BEGIN
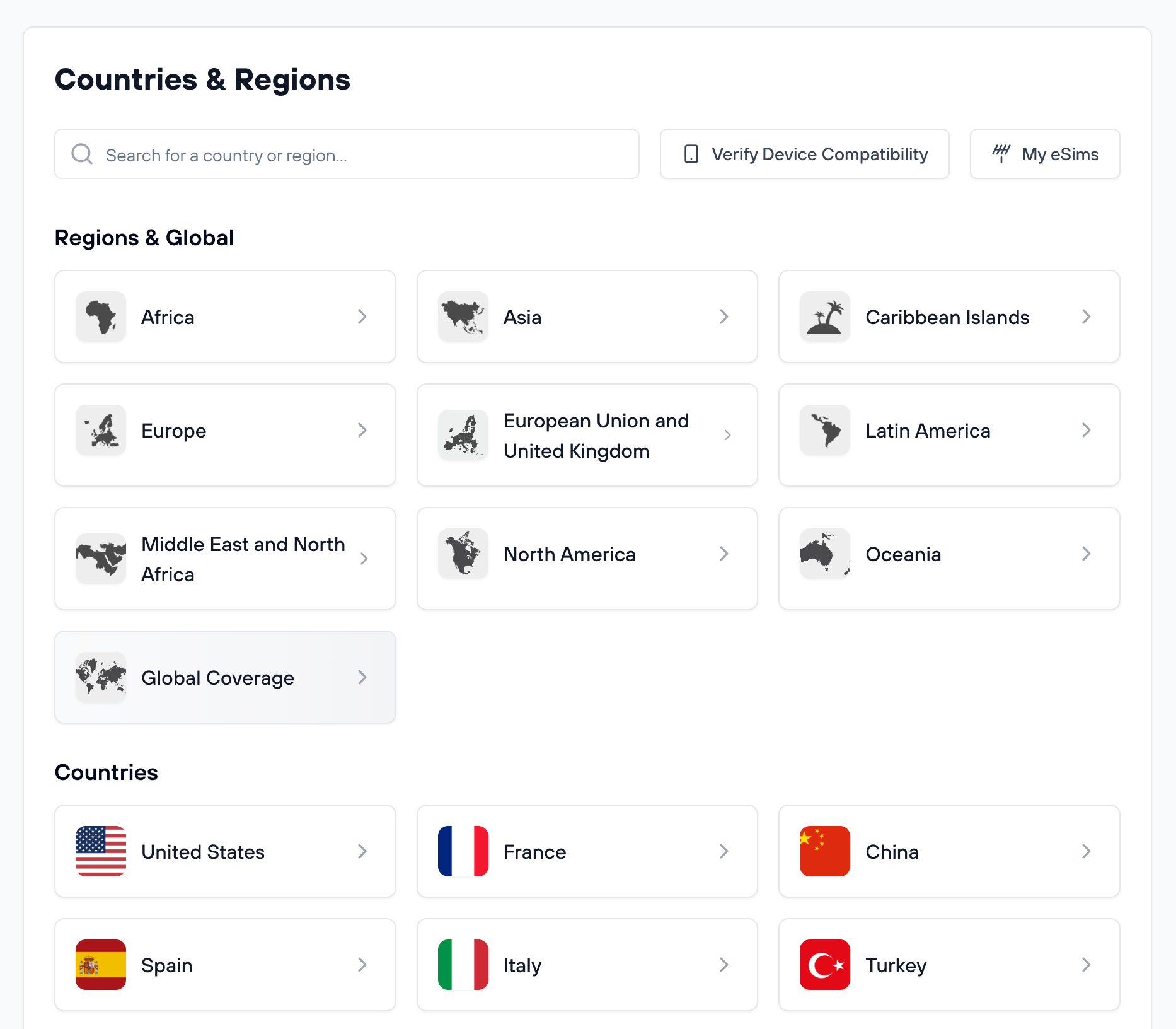Click the Asia continent icon
This screenshot has width=1176, height=1029.
point(463,317)
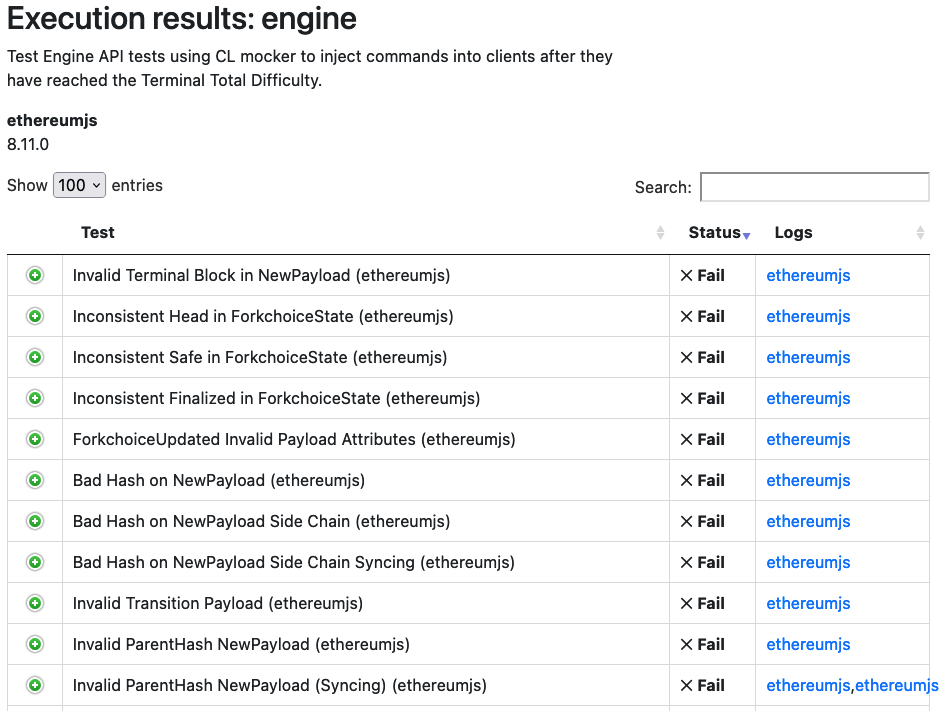Open first ethereumjs log for Invalid ParentHash Syncing
The width and height of the screenshot is (942, 711).
click(x=808, y=686)
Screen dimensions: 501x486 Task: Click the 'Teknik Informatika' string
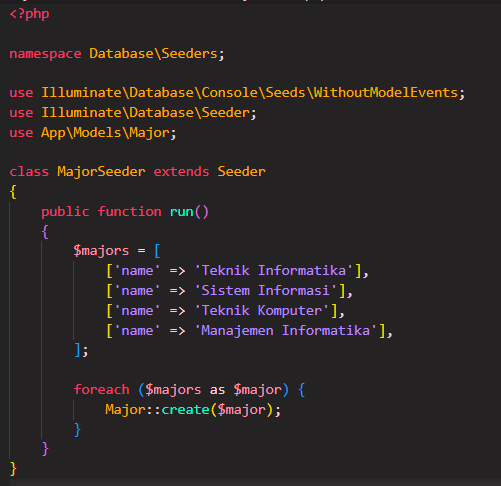[x=274, y=270]
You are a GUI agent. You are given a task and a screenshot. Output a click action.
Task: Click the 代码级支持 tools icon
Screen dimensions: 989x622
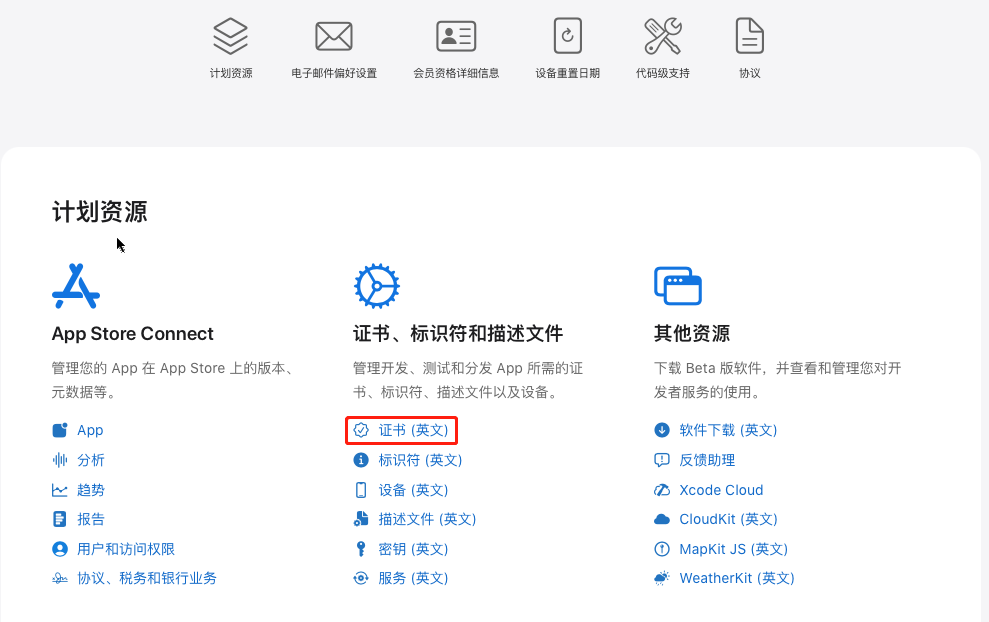click(x=663, y=37)
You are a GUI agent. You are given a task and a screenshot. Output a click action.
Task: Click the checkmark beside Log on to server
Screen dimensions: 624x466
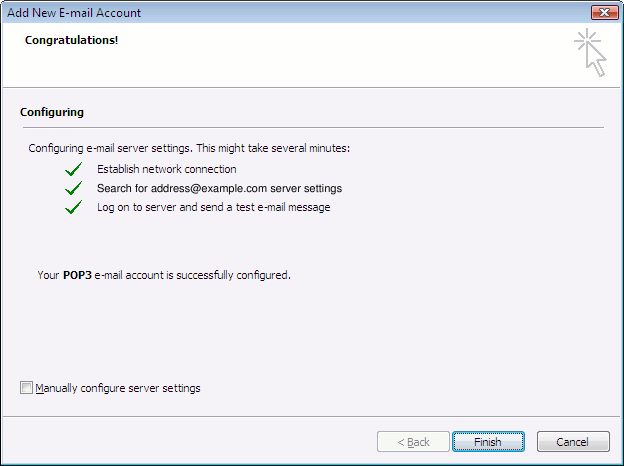click(x=72, y=207)
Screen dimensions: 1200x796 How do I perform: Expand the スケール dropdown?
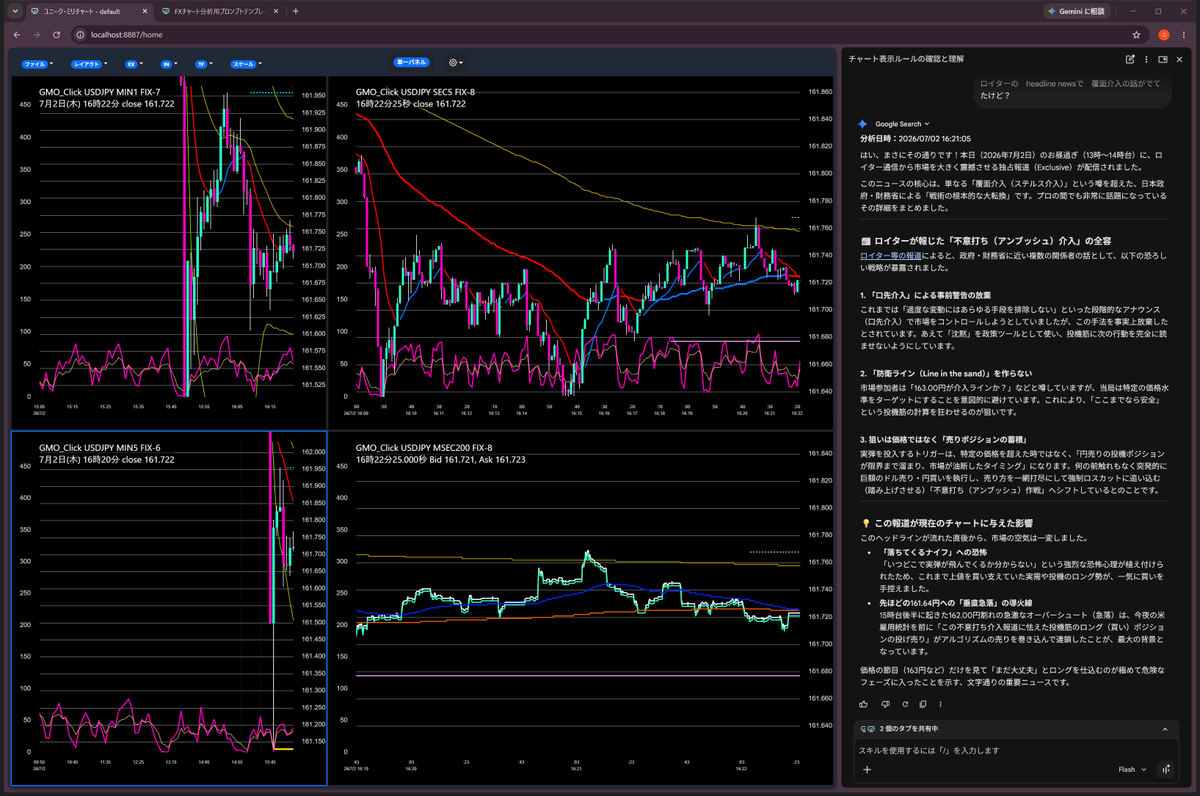point(246,63)
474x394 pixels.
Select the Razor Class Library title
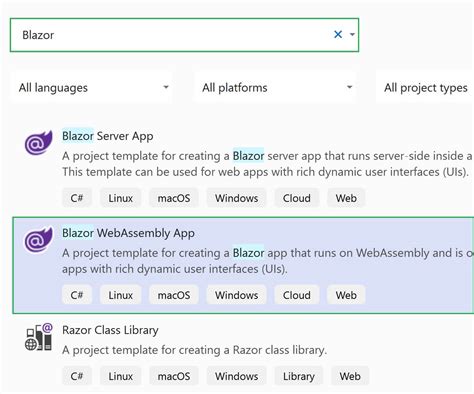(110, 330)
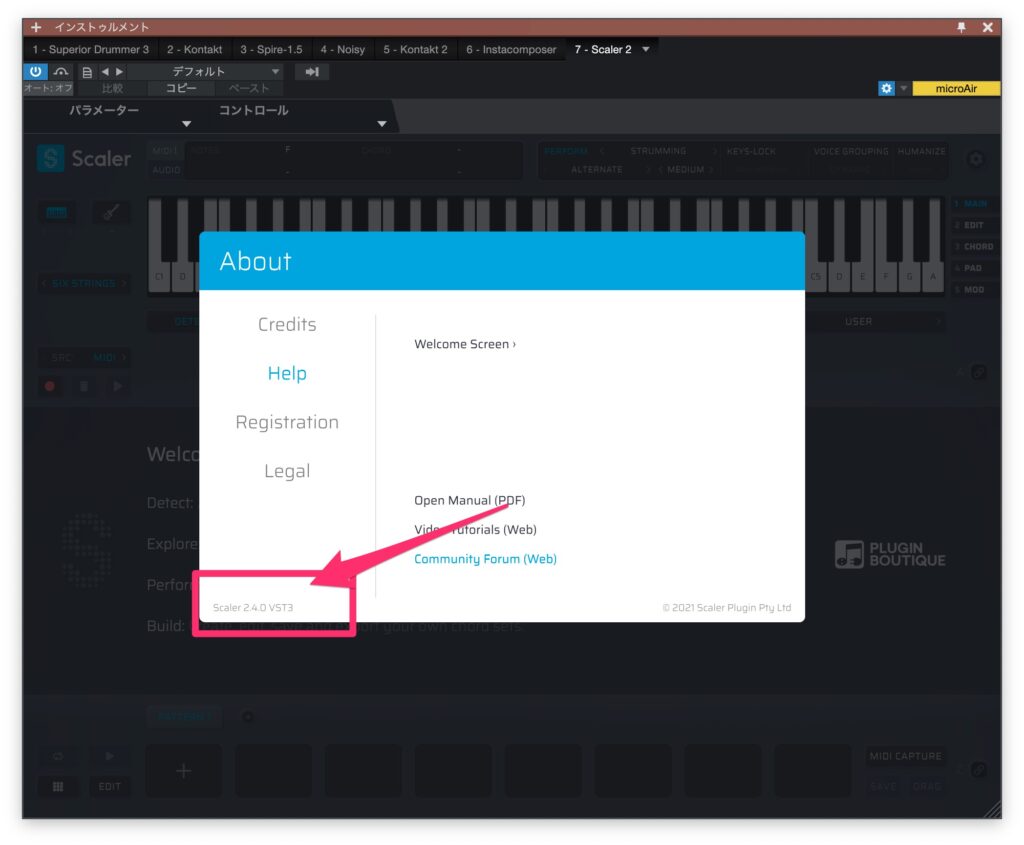The height and width of the screenshot is (845, 1024).
Task: Select Credits in the About dialog
Action: 287,324

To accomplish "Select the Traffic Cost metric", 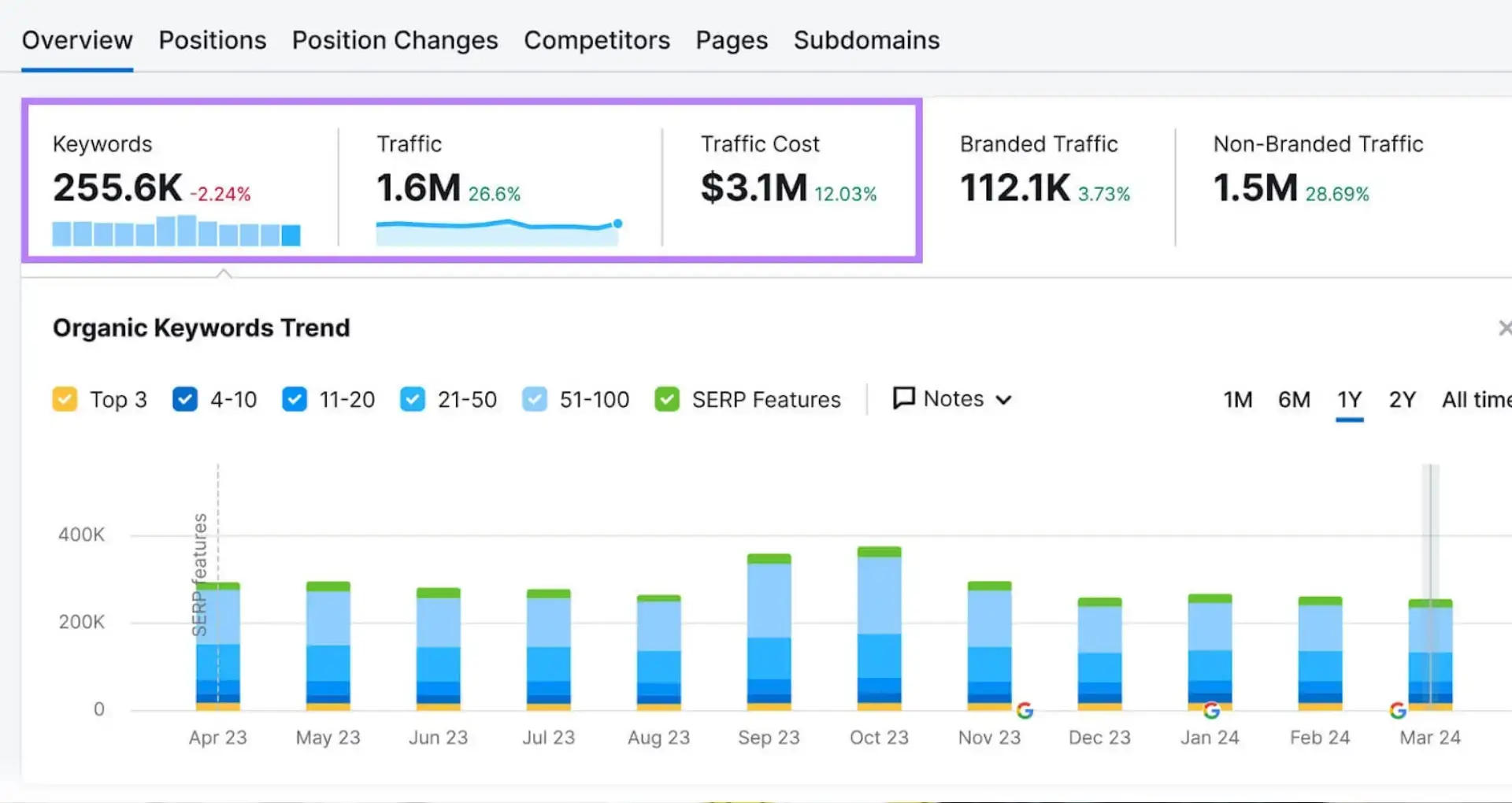I will 788,171.
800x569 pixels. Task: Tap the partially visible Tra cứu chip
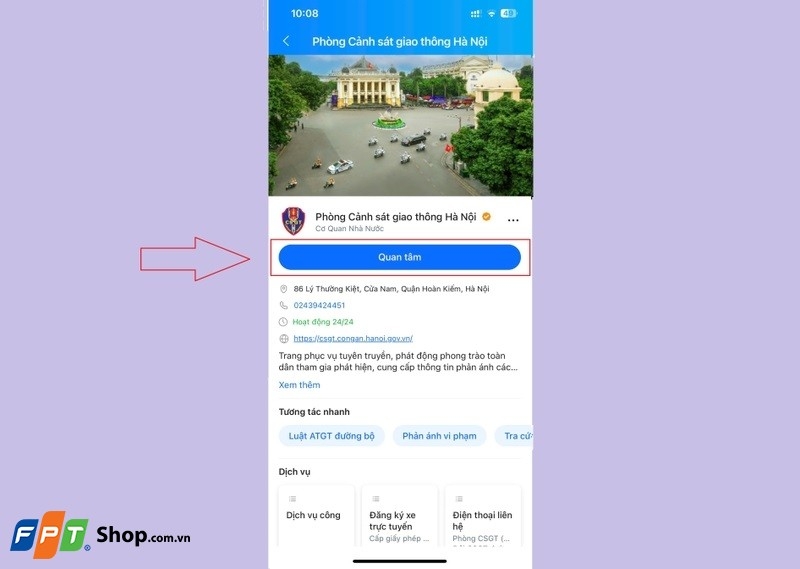[514, 436]
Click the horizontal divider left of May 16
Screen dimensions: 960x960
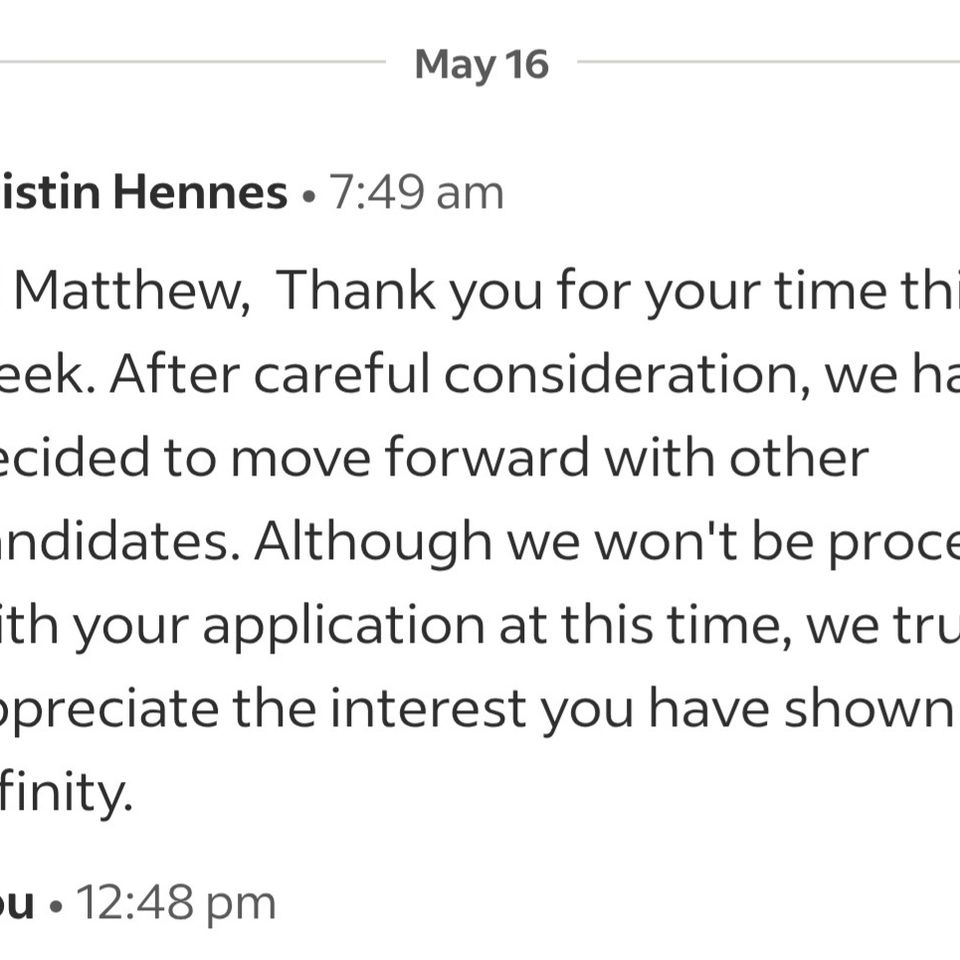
END
_What to do_: The expected output is an exact retyping of the lines from the line with "Click the horizontal divider left of May 16" through the last line of the data, with both ends kept and the pictures dropped.

_Finished task_:
Click the horizontal divider left of May 16
Screen dimensions: 960x960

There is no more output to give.